In this study, we used GICA and MCCA to investigate multimodal brain alterations in AD and BD. GICA and MCCA are two data-driven decomposition approaches that identify brain components based on the co-varying patterns of the brain. One limitation of our study is the relatively small sample size of the targeted groups (HC, AD, and BD). Therefore, we have taken careful steps to maximize reliability. First, we used all available subjects, including HC, AD, BD, and the other patients in the GICA. Previous studies have shown that individual subject results are well captured within GICA (Allen et al., 2012; Du and Fan, 2013). The identified ICNs in the present studies are highly consistent with previous high-model order ICA studies (Allen et al., 2014; Damaraju et al., 2014; Fu et al., 2017; Fu et al., 2018), indicating that the defined components are very common and not biased by specific types of brain disorders. We also provided GICA results using only the targeted groups (61 subjects) in the supplementary materials and the overall results supported our arguments that more subjects in the GICA can provide more reliable estimates and the FNC features are not biased by the other patient groups. Second, we included all subjects with good data quality in the MCCA for capturing reliable co-varying components. We performed a permutation test for identifying the components of interesting. The results showed that, although the joint components were estimated using all available subjects, significant inter-modalities correlations were observed within the target groups, even the group labels have been regressed out (passed the permutation test, FDR corrected). These results demonstrated that identified joint components capture the real inter-subjects co-variability of the targeted subjects, which is not influenced by the group labels and the overfitting of the fusion method. Third, we regressed out age, gender, and head coil effects during the analysis to remove any potential confounding effects that might have influences on the results. We view this study as the discovery phase for potential biomarkers because all the analysis in this study can be easily implemented to compute features from new coming subjects, and this provides an attractive framework going forward for leveraging and applying the identified neuroimaging features to new data.

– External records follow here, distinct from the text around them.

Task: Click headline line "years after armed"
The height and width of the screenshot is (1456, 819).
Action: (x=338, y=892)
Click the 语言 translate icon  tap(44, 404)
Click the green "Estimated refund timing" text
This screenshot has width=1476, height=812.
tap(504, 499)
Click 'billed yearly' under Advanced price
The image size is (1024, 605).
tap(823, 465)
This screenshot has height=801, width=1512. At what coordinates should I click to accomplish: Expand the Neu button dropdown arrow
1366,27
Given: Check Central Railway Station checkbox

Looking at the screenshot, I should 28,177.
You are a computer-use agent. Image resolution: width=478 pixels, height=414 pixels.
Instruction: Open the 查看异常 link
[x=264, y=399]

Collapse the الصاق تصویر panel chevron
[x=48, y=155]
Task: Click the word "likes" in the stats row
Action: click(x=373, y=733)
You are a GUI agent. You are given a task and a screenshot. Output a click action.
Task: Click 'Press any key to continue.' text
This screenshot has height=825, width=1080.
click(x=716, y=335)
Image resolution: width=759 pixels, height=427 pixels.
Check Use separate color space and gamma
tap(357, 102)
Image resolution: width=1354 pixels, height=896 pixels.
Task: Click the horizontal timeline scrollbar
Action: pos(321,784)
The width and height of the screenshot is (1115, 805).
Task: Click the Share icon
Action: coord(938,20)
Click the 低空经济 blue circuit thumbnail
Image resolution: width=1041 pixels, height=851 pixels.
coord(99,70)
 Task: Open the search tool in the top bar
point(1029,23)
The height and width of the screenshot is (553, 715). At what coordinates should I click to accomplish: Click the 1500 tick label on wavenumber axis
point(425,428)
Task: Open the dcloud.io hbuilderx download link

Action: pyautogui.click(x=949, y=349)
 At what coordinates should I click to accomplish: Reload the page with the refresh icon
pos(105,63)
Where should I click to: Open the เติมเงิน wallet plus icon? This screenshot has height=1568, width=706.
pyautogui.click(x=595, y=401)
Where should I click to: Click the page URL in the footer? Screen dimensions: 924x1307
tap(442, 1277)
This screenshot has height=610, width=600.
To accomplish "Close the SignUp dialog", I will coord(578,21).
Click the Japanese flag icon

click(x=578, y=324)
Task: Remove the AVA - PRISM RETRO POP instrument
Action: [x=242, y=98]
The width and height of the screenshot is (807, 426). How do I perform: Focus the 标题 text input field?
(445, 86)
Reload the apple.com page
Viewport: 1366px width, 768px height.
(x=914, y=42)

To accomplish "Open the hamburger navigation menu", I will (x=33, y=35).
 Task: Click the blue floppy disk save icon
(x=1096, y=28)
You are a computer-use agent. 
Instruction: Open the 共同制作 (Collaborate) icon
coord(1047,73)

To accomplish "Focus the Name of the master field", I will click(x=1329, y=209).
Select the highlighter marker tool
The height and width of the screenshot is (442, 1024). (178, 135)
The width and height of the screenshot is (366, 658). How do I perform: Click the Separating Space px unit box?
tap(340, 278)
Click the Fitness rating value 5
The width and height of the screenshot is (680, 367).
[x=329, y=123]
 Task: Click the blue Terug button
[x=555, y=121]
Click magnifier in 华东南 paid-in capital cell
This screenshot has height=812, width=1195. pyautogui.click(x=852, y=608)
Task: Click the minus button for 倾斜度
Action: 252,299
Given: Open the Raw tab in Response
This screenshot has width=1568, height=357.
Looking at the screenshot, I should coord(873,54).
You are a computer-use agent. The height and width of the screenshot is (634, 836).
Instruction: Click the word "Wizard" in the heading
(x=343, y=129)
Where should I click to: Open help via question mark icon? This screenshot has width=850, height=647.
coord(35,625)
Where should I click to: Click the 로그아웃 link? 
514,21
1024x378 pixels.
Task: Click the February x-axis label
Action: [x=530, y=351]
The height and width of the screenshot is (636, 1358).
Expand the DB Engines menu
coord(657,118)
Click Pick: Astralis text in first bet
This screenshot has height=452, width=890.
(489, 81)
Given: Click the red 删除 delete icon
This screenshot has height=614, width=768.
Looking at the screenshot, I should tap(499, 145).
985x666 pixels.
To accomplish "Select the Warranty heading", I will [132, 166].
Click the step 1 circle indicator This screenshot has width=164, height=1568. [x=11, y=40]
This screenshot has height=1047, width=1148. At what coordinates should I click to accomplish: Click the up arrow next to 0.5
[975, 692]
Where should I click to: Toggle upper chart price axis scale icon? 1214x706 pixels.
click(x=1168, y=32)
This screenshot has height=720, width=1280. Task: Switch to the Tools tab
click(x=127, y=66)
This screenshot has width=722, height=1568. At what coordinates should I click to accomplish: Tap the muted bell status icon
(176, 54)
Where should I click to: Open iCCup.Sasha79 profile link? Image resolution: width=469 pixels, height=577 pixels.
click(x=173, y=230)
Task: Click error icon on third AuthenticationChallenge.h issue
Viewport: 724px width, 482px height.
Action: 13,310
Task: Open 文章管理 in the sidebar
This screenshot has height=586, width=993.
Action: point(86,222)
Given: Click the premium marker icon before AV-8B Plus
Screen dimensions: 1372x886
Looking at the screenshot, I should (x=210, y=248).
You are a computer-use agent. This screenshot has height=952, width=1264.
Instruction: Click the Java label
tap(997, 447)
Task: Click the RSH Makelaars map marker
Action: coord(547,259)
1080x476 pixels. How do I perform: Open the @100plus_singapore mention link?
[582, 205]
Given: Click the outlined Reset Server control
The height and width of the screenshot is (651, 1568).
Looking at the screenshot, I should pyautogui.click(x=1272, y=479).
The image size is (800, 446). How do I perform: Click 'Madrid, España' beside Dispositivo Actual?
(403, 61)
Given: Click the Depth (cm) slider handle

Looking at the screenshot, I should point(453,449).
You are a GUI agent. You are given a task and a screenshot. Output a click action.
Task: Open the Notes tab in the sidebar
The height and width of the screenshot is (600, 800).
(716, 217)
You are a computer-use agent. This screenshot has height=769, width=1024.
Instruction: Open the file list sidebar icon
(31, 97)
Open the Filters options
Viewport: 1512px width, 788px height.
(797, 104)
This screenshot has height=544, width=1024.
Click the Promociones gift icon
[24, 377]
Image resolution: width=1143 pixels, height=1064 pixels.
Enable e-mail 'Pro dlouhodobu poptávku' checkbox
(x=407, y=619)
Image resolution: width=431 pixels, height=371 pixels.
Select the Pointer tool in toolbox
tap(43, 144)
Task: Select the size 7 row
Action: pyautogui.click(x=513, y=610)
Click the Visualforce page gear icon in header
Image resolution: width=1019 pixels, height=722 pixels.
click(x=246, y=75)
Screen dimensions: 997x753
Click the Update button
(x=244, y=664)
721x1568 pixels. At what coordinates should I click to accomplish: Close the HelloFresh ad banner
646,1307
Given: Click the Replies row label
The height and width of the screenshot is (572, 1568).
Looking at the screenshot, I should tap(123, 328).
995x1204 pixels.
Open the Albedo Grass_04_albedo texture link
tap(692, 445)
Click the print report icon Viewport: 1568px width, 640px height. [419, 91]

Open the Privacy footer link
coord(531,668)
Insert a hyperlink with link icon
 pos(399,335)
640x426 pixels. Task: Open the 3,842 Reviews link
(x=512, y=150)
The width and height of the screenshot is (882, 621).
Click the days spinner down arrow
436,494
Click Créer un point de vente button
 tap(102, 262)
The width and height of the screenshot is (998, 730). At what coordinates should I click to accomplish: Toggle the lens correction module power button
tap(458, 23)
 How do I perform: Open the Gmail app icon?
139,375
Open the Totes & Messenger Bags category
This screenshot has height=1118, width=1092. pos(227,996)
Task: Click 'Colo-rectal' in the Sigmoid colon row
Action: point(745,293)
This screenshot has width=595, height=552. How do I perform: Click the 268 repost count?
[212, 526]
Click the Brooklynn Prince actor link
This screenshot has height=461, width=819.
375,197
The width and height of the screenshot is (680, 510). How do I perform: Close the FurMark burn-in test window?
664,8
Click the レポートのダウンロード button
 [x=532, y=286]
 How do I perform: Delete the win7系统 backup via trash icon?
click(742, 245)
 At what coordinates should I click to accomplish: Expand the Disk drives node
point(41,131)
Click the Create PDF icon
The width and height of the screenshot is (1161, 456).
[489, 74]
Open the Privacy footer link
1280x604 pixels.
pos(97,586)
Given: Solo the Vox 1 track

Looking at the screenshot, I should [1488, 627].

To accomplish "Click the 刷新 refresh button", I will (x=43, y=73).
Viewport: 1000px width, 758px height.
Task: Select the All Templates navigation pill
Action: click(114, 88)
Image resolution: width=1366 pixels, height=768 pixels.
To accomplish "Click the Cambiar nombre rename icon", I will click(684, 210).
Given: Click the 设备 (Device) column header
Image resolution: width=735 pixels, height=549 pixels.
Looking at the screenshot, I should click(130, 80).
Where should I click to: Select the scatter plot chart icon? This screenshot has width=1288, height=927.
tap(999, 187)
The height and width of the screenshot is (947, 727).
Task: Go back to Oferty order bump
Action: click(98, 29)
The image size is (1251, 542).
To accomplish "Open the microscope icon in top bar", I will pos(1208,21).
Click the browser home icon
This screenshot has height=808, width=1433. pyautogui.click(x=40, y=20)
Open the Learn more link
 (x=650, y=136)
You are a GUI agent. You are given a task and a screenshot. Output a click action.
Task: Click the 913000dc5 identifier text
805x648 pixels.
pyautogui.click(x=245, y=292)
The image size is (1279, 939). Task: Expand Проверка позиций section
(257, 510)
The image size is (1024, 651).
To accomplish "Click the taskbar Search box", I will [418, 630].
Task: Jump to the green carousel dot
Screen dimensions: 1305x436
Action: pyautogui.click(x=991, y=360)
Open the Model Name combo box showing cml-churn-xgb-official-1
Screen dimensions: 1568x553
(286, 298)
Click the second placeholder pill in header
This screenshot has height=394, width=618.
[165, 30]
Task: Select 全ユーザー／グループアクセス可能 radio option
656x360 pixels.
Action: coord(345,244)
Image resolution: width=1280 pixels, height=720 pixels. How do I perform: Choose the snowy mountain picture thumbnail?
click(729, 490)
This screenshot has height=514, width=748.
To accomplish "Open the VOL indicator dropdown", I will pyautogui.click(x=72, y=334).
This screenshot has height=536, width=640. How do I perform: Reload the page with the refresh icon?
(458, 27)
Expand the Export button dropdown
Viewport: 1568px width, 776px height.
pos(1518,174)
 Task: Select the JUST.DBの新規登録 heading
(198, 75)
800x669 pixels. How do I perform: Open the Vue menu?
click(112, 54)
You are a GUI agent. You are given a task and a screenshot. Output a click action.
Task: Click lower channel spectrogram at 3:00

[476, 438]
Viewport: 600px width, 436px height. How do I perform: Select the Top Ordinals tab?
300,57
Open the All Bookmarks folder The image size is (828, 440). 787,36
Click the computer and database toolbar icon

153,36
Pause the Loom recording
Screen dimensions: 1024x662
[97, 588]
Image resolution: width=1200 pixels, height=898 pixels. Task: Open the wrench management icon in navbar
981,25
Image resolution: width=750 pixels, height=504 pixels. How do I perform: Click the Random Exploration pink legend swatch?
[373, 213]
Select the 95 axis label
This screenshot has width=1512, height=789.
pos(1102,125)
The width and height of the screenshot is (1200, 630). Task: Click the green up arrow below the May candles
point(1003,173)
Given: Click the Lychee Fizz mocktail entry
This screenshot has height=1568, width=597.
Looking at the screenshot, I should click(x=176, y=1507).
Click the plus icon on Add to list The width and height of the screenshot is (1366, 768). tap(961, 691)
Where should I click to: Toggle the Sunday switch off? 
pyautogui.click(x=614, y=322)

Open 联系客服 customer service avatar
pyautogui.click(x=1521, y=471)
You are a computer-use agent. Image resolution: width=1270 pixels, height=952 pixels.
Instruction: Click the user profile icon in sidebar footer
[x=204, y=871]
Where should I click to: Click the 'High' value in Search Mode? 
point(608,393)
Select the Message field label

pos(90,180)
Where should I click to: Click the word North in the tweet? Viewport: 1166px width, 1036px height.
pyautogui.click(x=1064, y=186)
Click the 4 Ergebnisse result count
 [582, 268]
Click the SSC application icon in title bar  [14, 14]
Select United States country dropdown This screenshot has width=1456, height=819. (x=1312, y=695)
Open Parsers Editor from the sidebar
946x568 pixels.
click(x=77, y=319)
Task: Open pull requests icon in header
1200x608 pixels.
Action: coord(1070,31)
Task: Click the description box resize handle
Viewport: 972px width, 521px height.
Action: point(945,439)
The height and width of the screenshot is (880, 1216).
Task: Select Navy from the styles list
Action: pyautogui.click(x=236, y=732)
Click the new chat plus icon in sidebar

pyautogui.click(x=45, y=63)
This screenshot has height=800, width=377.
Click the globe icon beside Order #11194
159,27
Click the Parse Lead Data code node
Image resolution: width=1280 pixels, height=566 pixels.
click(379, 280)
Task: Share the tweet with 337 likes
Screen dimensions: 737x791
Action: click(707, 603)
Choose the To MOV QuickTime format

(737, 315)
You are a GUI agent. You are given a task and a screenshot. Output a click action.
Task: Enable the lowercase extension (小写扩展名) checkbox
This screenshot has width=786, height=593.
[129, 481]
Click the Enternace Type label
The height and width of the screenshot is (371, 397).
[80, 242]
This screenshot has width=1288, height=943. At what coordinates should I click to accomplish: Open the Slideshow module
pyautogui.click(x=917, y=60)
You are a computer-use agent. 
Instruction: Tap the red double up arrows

This manuscript is based on a dataset collected from an ongoing VCID study, in which new subjects are continuously recruited. Therefore, we would like to validate our current observations using more subjects in the future. Another limitation is our current study only focused on the statistical difference among groups. Whether such group differences are valuable biomarkers for clinical diagnosis should be considered and investigated in future studies with more subjects and greater statistical power. Patients with psychiatric diseases are used in the GICA and the fusion analysis but are not investigated through statistical analysis because of the limited number of subjects (≤ 8 after subject selections). We can extend our analysis to search for potential multimodal brain alterations for psychiatric diseases when more subjects with psychiatric diseases have been recruited.

Conclusion

In this study, we used a multivariate method to investigate brain co-alterations in AD and BD. This is the first study to link functional and structural brain abnormalities in different types of dementia using data fusion. The results show that patients with AD and patients with BD exhibit similar brain changes in middle and posterior cingulate cortex, lingual gyrus, thalamus, thalamic radiation, Heschl's gyrus, and hippocampus, but also have distinct brain alterations in callosum, some superior frontal, and temporal regions. Our current work provides evidence of both commonalities and differences in functional brain connectivity and in WM integrity between the dementia groups, and point to the use of fusion analysis using multimodal features as a powerful tool for characterizing linked alterations in brain structure and function.